- **Goal of the exercise**
Report only the number of lines in the records that contain the word "header".

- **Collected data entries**

▬▬▬▬▬▬▬▬▬▬

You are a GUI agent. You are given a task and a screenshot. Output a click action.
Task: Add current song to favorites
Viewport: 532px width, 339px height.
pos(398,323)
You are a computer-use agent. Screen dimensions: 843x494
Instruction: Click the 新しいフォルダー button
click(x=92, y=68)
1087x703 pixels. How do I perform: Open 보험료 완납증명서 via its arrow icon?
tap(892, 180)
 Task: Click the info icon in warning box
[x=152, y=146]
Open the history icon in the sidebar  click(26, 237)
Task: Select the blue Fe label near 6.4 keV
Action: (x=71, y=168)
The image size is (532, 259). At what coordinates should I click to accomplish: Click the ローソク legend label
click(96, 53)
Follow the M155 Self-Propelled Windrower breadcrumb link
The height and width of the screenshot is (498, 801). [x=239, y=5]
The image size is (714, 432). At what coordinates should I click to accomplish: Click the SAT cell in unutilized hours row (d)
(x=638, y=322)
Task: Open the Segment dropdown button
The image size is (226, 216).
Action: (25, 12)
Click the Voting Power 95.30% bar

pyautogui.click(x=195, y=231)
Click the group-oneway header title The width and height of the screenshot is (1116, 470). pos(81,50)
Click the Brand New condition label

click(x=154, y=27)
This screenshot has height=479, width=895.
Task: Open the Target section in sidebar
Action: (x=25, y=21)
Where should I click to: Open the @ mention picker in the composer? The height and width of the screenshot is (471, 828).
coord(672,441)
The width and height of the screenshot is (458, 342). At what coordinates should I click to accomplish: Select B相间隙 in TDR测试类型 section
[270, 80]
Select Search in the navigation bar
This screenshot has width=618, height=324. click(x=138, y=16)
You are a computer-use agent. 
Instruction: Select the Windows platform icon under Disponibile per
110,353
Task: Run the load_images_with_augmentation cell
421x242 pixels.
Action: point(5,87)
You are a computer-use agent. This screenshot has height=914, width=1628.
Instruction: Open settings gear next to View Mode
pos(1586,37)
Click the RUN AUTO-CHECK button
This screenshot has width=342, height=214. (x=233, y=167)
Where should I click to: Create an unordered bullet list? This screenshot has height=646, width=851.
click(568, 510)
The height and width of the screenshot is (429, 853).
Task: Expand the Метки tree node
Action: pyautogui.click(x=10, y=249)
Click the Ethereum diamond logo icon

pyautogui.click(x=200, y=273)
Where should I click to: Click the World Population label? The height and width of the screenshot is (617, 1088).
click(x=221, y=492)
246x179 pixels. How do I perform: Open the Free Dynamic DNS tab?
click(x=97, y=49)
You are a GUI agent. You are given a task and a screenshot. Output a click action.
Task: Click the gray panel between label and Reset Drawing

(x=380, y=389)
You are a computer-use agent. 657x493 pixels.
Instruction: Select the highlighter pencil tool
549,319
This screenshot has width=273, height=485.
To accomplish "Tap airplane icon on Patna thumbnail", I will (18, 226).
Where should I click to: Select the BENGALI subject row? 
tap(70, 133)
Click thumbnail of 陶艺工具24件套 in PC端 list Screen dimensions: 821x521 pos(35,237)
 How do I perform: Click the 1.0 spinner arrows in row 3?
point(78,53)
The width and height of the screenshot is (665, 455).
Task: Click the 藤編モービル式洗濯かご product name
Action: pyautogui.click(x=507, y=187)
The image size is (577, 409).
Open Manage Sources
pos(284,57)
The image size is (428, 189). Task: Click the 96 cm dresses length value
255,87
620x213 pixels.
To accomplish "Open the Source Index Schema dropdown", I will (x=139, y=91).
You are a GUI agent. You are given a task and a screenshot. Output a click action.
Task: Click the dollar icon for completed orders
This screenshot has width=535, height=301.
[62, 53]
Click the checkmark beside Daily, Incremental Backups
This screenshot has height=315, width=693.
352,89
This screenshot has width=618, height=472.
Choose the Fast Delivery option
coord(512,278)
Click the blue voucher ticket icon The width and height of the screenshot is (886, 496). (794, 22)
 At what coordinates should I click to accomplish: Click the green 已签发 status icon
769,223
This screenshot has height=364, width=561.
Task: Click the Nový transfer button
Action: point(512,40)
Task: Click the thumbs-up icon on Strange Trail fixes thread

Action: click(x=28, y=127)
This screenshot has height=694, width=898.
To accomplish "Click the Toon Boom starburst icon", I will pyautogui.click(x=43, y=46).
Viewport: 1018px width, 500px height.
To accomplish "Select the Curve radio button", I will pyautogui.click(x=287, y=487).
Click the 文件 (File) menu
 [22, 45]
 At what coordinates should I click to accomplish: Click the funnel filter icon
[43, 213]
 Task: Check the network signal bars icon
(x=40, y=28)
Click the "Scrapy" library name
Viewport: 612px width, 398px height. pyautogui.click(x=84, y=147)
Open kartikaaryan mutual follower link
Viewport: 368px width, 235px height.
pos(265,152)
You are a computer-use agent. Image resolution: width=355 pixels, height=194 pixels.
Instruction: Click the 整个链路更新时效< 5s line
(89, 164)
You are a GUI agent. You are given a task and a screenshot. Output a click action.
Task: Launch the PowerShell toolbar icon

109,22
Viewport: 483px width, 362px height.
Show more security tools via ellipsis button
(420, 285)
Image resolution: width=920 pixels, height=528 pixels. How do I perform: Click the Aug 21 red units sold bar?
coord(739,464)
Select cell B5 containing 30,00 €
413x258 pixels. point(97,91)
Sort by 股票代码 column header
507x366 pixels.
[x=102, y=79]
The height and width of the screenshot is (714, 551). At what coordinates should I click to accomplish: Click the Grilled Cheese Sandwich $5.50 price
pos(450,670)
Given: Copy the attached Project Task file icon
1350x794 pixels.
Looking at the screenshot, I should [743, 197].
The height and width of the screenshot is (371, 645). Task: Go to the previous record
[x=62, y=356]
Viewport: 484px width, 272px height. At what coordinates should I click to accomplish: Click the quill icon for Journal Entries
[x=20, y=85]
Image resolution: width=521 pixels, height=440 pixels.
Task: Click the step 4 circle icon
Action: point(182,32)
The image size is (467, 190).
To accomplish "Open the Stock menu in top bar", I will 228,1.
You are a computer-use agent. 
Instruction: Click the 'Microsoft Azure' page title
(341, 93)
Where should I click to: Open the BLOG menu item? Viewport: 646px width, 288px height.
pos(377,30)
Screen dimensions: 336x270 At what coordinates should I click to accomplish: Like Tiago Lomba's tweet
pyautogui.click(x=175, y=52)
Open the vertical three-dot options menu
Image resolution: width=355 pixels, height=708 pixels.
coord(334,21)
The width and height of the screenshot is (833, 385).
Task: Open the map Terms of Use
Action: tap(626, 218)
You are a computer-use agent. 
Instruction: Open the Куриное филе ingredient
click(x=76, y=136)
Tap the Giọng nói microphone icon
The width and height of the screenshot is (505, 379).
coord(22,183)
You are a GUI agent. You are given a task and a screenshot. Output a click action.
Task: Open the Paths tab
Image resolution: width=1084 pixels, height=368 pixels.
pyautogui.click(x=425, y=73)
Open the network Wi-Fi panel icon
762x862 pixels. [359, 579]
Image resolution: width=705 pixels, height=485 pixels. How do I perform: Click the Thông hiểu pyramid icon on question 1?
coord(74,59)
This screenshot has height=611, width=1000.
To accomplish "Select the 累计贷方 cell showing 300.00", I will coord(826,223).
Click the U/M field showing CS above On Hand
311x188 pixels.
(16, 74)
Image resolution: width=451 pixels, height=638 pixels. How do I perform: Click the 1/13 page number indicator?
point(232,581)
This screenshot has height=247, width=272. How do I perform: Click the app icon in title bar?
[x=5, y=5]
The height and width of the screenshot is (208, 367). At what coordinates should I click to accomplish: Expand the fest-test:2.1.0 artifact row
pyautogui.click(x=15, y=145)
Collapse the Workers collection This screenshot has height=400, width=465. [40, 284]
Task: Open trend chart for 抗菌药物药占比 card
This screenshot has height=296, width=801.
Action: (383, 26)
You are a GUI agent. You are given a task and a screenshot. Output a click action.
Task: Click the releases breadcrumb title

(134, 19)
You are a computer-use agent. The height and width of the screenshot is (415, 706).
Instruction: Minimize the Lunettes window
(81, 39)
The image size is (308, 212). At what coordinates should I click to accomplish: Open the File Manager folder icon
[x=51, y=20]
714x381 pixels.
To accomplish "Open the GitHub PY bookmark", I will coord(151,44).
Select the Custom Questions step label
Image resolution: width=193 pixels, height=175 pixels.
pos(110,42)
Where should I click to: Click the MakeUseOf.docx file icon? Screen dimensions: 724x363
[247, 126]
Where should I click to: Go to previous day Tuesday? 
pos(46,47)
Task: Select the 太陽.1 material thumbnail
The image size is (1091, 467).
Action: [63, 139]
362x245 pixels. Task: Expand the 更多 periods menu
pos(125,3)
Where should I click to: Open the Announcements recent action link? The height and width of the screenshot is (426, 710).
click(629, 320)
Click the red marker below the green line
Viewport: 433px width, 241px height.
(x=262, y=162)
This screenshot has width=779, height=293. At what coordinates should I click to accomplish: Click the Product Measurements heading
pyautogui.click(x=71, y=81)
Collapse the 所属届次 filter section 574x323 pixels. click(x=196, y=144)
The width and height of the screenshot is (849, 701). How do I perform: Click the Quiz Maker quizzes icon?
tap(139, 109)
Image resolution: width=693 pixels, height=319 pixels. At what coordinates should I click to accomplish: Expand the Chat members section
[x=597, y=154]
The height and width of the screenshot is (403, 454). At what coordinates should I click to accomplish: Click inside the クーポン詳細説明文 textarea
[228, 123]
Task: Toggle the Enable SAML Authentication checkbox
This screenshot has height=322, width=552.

▬▬▬▬▬▬▬▬▬▬

- **Answer below**
2